Another way, which is likely what I’ll be doing in this novel, is to have the characters set off on a path which is difficult, and just keep throwing obstacles in their path. If you set up a realistic scenario – a plant-collecting expedition on a world of rocky spires and swamps accreted around them over millennia, as cover for a rescue mission – then you can believably make the conflict feel very real. Throw in unreliable guides, hostile environment, and lack of intel on the location of their objective and it starts to seem downright impossible.
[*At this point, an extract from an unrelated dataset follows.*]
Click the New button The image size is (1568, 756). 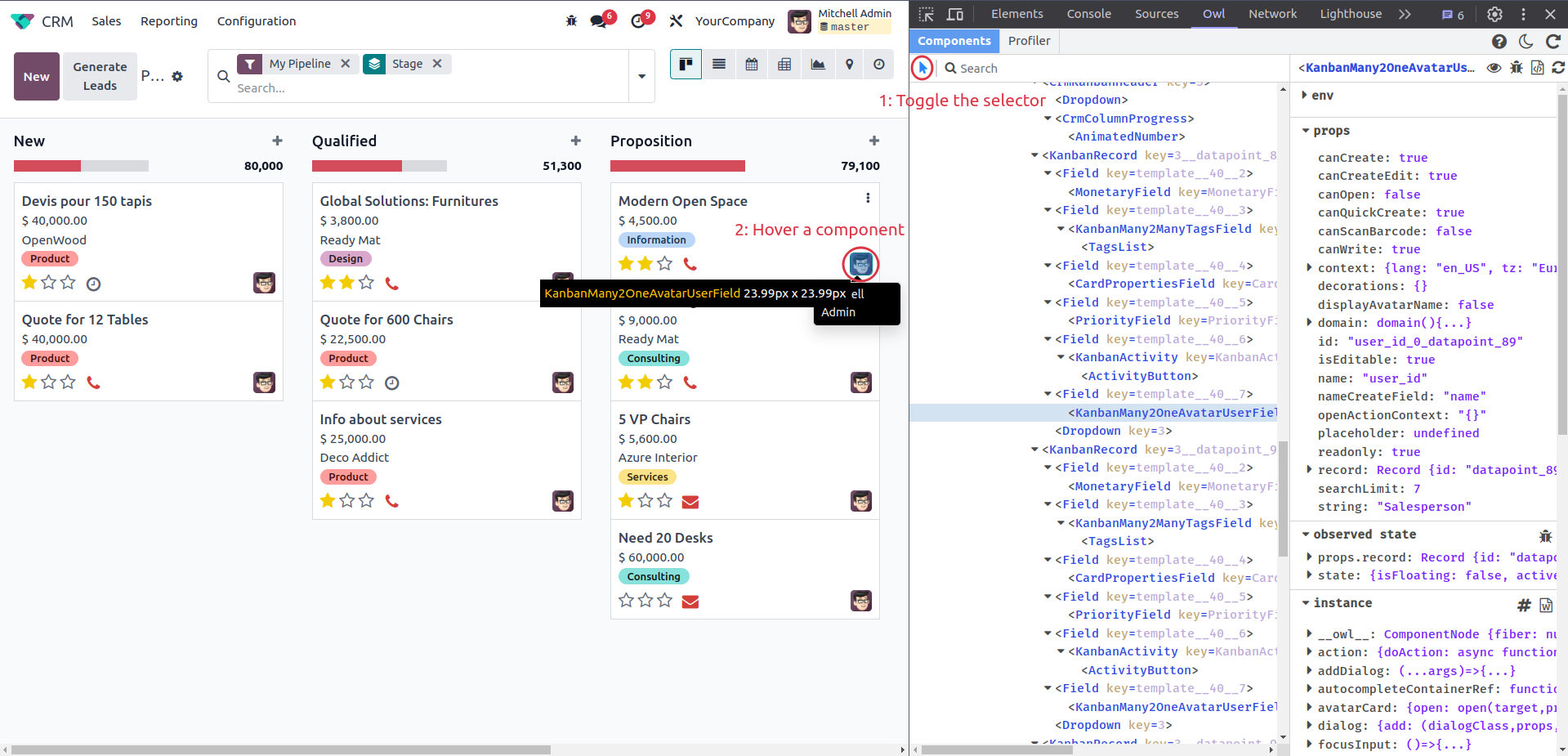[37, 76]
Next, I have to decide how much of this to elide over. If I follow just the expedition on it’s long, doubtless tedious path (mosquito-equivalents, swamp monsters, treachery) it could consume a book-length segment of it’s own. But that’s not what this book is about. Which means that I’ll write highlights, with bridges up and over the boring bits, until I get to where I want to be in roughly eight chapters. While keeping in mind the ultimate goal of the plot. Character development on this sort of thing tends to be the kind that happens naturally. If you can call itching from head to toe ‘developing’ that is. I’ve spent time in tundra, which is a swamp with a solid sheet of ice three feet under it. The mosquitoes call it heaven on earth. Humans call it something else.
Hopefully this will work! I’d rather not have to rip ten thousand words out of the book and try over if I find myself at the end of the line staring at a blank wall. That’s never a good place to be. I think, just writing it out here has helped me decide what to do in the book. Thank you all for being the Duck today.
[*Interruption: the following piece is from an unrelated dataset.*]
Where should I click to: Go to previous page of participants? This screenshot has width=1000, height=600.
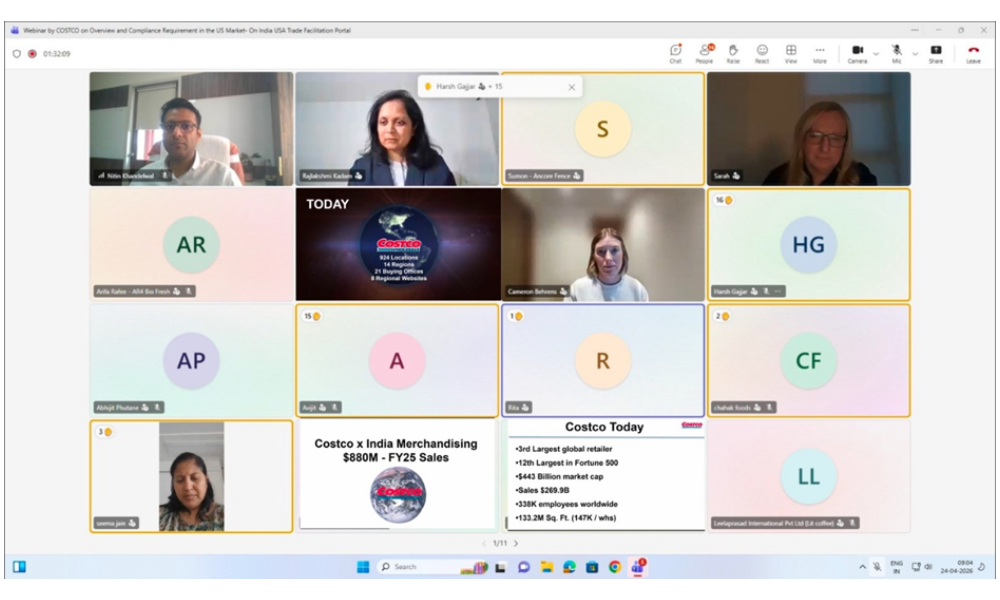pos(485,543)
8 responses to “The road not taken”
Quack!
Governments seldom know where people are (and even when they do, won’t tell peasants like you), but criminals usually do. They know a guy… for a price.
Quack, quack, quack!
Depths of the canyon . . . slaps forehead . . . right. I skipped way too much of the middle part, no wonder my back brain was trying to mess up the end . . .
Thank you, Cedar. Once again MGC kicks me back on track.
Bridges, the deuxes ex machines. Suddenly in the distance they spotted a bridge across the gorge which would save them weeks of travel time and pages of exogesis.
I understand this frustration!
I’ve spent the last month trying to figure out a battle, and how to make the Obvious Sitting Duck not an easy target of opportunity… only to finally realize that maybe they have bigger problems that avert the conflict they expected.
Are the rocky spires like Seongsan Ilchulbong?
I more had Zhangjiajie National Forest Park in mind. Impossible slender spires!
Sounds good, I usually vote against wild goose chases, except in comedies and mysteries.